Monday, December 10, 2012

Birds of a Feather

Grandma's Planter ~Royal Copley? probably

 As I was watering this week, I realized I have  a large number of bird planters. Most of them are antiques, the above one from my Grandma. She had an Opuntia growing in it on her South windowsill for as long as I can remember. I inherited it and immediately removed the cactus. I still have that, as well, but in a different container. I feel that antique plant pots really shouldn't have plants in them. Of course, that's just my opinion. Many of them are worth some money, and putting dirt and water in them really hinders keeping them in pristine condition. I don't plan on selling them, so I guess it really doesn't matter. The little bird from Grandma was my first bird planter aquisition and I've been collecting them since then. I love birds and plants, so why not collect something that combines both. 

McCoy nest with birds.

McCoy pottery

Royal Copley?
Our Grandmas had such great containers to choose from. We have some also, but the colors from the 40's and even earlier are so muted and soft. McCoy, Shawnee, Royal Copley, Hull, and Red Wing are just some of the names one might find on the bottom of their container. Then again, some have no names at all on the bottom.   I mostly have McCoy and Royal Copley. I have many pots that have the common shape of a planter and saucer, buy by far, my favorites are the planters with a little whimsy, birds being my favorite. 
Wall pockets. McCoy, Shawnee, and Royal Copley.
McCoy cuckoo clock wall pocket.

Czechoslovakian bird.

Czechoslovakian nest wall pocket.

Shawnee wall pocket~a little damaged.

How cute is this cockatiel on a stump?
Royal Copley

Green swan.

Various swan planters.

 Nelson McCoy Sanitary Stoneware Co. was founded in April 1910 by J.W. McCoy and his son Nelson in Roseville, OH. In the late 20's and 30's berry and leaf motifs dominated and Mr. Bauer was the head designer. In the mid 30's Mr Cope came to the company and became the head designer. His designs were the many of the quirky planters. In 1990, McCoy pottery ceased operation. You can still find many affordable pieces today.
The Shawnee Pottery Company was in existence from 1937-1961. They were named after the Shawnee Indian Tribe.  A lot of their pottery sold in "five and dimes" such as Woolworth, Kresge, and Ben Franklin. Sears also had them make a line for them.
Royal Copley was around from 1930-1960's. I've found in my search, that most of my planters are Royal Copley. They were based in Sebring, OH. Birds were the most popular figure and over 500 dozen were made each day. Most were made to hold plants and soil, so many are stained, crazed, and have spider webbing.

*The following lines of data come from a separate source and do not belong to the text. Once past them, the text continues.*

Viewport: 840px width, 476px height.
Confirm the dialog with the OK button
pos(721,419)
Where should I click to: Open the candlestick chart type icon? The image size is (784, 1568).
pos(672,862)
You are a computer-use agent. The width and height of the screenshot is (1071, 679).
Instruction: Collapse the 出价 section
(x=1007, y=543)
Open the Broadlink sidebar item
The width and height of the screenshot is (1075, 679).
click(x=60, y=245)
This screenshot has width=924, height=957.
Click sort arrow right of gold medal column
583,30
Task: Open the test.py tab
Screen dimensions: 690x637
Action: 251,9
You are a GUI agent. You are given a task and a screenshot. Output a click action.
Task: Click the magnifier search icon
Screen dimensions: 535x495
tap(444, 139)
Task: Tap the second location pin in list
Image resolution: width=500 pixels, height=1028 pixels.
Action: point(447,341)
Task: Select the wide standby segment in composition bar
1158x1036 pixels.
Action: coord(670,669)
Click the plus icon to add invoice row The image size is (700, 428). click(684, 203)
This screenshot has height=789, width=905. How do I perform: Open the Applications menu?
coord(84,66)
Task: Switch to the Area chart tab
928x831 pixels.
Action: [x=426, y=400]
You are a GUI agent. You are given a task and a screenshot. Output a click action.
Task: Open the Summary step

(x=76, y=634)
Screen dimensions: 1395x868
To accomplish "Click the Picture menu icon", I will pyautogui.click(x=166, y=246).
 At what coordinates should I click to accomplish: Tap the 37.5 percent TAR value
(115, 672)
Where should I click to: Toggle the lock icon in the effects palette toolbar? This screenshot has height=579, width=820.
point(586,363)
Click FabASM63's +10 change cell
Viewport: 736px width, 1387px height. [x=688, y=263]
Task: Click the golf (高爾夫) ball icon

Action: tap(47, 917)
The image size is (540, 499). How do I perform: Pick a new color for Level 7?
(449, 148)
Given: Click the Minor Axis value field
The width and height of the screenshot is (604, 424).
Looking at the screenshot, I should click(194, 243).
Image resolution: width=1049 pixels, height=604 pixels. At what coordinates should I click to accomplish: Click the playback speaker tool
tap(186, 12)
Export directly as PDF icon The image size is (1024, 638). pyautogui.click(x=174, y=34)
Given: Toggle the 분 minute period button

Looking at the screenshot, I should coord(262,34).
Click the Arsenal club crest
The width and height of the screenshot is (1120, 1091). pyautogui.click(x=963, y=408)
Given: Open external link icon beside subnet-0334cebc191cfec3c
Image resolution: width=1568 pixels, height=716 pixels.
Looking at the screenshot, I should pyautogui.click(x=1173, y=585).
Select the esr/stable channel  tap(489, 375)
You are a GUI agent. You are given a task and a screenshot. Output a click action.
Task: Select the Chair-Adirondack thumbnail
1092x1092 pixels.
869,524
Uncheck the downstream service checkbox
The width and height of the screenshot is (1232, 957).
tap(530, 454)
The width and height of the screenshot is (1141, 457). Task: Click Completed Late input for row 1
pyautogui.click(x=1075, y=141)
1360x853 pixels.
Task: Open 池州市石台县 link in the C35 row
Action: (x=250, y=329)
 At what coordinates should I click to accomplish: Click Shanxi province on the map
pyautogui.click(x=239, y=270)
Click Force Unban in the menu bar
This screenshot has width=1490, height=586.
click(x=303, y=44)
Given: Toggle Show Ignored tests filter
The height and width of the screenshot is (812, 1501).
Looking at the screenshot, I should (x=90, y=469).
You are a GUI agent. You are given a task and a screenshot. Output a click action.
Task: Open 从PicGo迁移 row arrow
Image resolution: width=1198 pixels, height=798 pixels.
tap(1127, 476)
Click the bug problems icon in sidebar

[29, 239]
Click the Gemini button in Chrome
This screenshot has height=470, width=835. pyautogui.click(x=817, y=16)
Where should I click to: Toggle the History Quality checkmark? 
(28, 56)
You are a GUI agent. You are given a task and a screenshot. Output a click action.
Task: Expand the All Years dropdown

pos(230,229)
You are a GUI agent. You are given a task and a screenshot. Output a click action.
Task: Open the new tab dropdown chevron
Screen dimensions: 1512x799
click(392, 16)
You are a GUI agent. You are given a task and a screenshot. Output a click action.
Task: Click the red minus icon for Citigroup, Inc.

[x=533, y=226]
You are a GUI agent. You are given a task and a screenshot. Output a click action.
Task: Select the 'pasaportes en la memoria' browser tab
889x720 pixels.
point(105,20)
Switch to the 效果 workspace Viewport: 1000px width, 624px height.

Robin planter in my favorite color!


Robin planter.

Royal Copley Mallard planter.

Royal Copley Red-Winged Blackbird planter.

Rooster planter

This is a newer piece, but cute for Easter.

Chicken planter.

Shawnee wall pocket.

The unfortunate problem with all of these planters is the lack of drainage. One would have to be a very good judge of the water needs of their plants to avoid overwatering. If you don't mind changing the value of your piece, a masonary bit and a drill would solve that problem.
Even if birds aren't your thing, there are many types of containers out there that you might be interested in. Go to your local antique shop or E-Bay to find the ones that talk to you and start your collection.